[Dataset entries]
------------------------------------
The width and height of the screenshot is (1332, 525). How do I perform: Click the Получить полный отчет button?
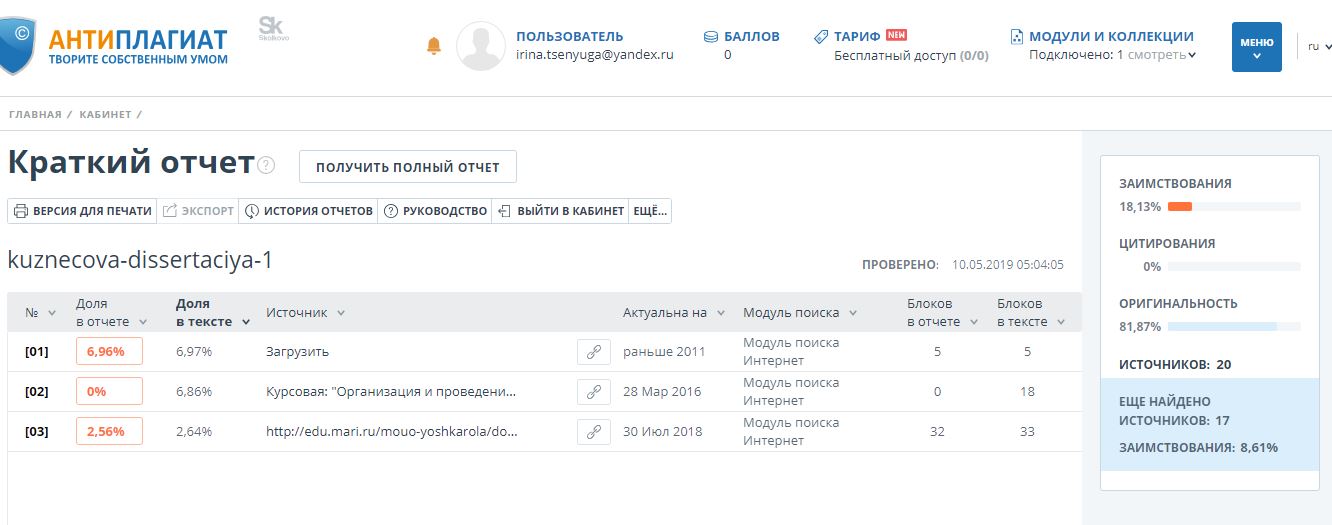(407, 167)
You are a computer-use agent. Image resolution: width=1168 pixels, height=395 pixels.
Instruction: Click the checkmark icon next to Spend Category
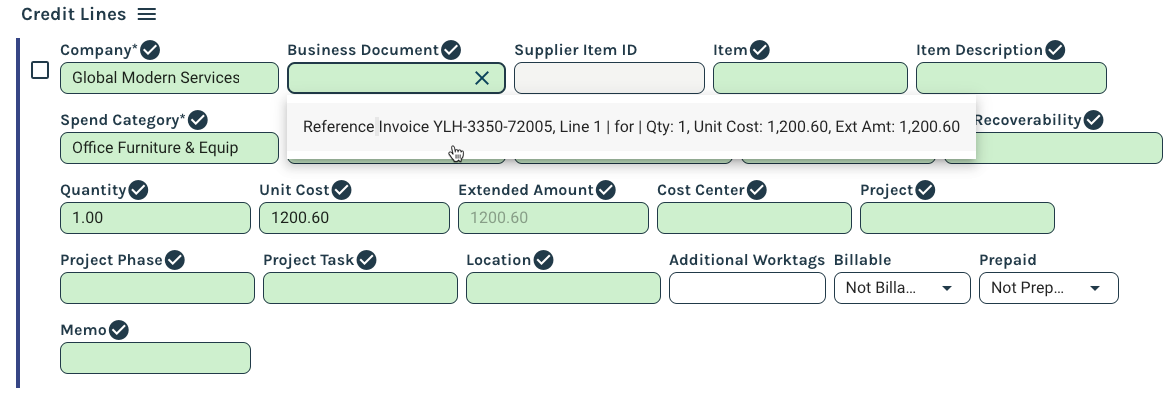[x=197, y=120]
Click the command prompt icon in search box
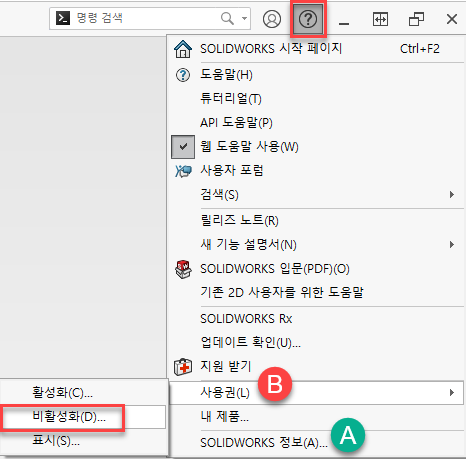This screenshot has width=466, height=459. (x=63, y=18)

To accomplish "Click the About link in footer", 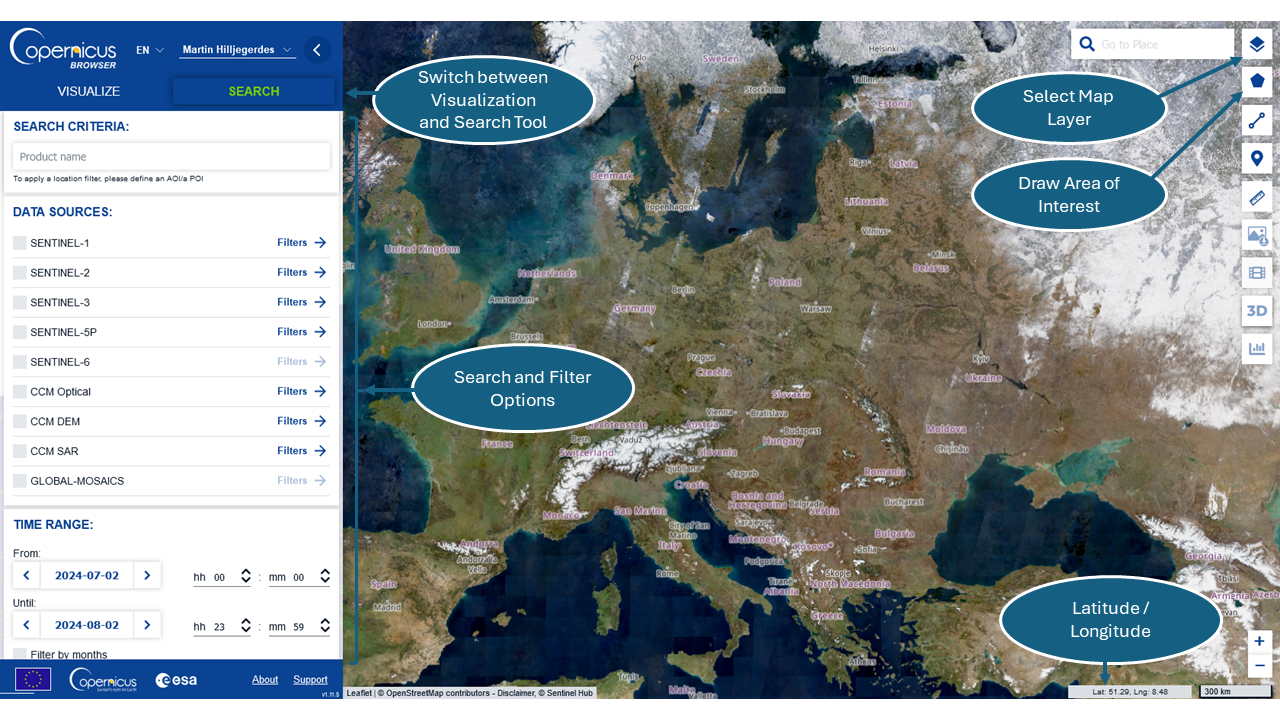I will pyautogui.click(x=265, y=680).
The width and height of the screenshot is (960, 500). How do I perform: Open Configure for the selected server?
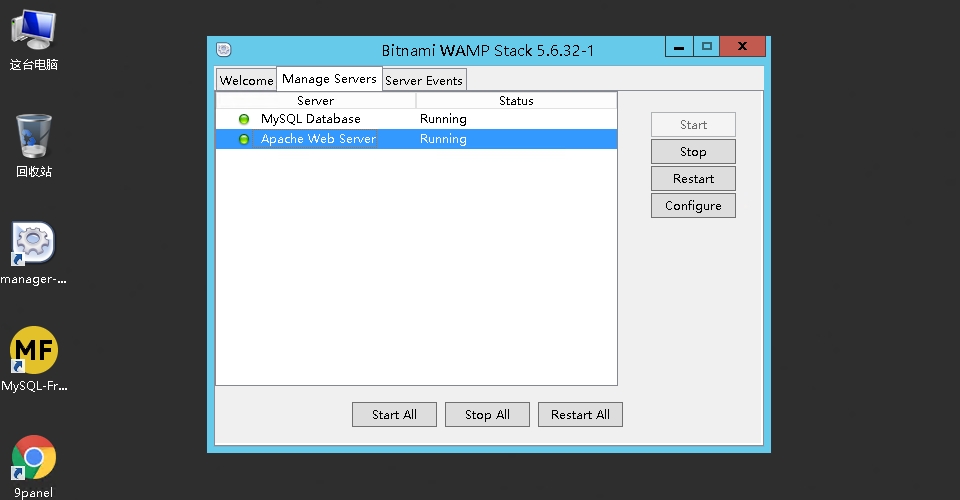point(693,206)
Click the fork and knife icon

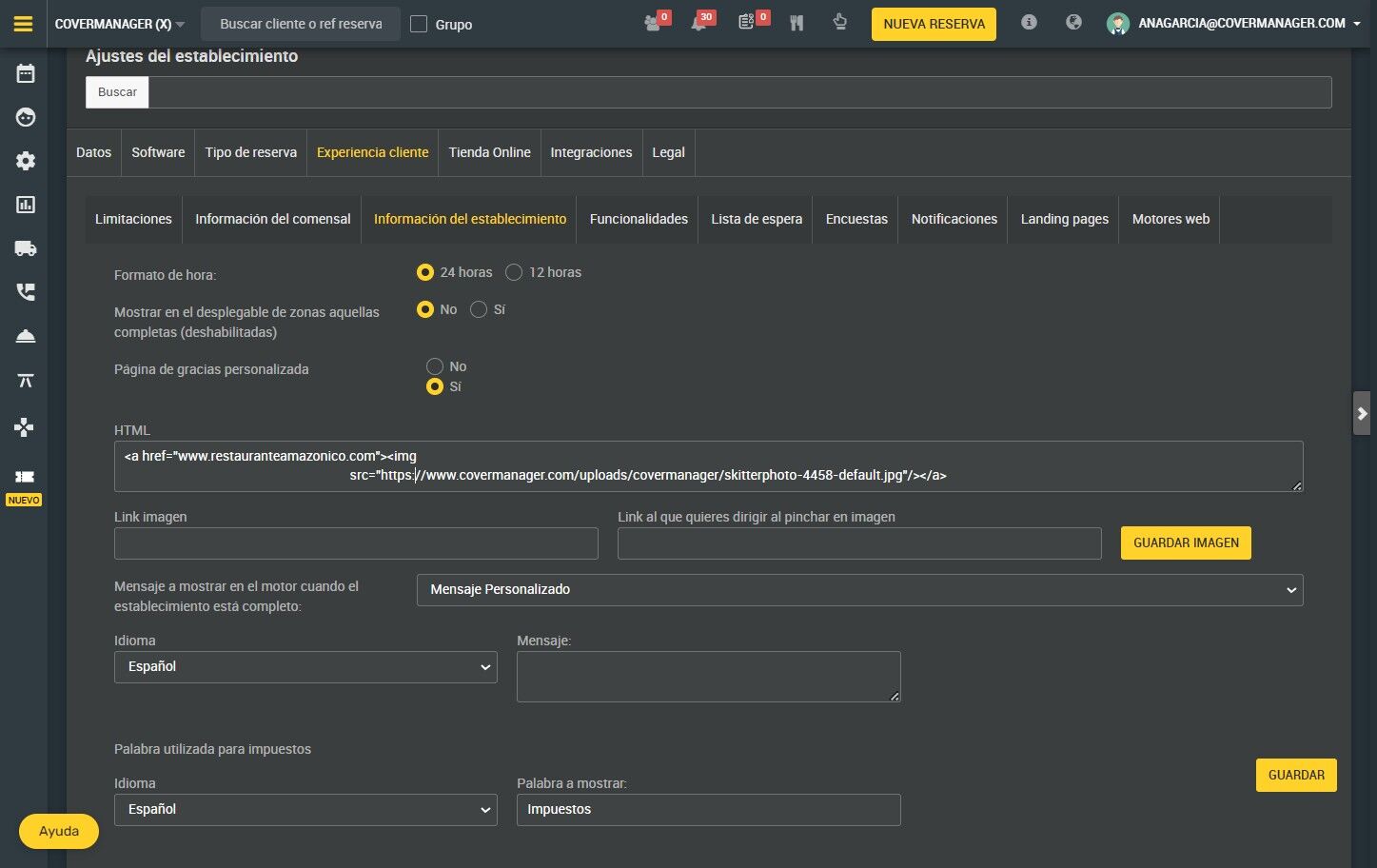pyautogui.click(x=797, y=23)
------------------------------------
▶ Task item
Leave out the pictures and return, exactly as written, only the lines from the line with "The width and height of the screenshot is (960, 500)." through the end of the records above.

▶ Response area
The width and height of the screenshot is (960, 500). How do I perform: Open Configure for the selected server?
point(693,206)
Click the fork and knife icon

pyautogui.click(x=797, y=23)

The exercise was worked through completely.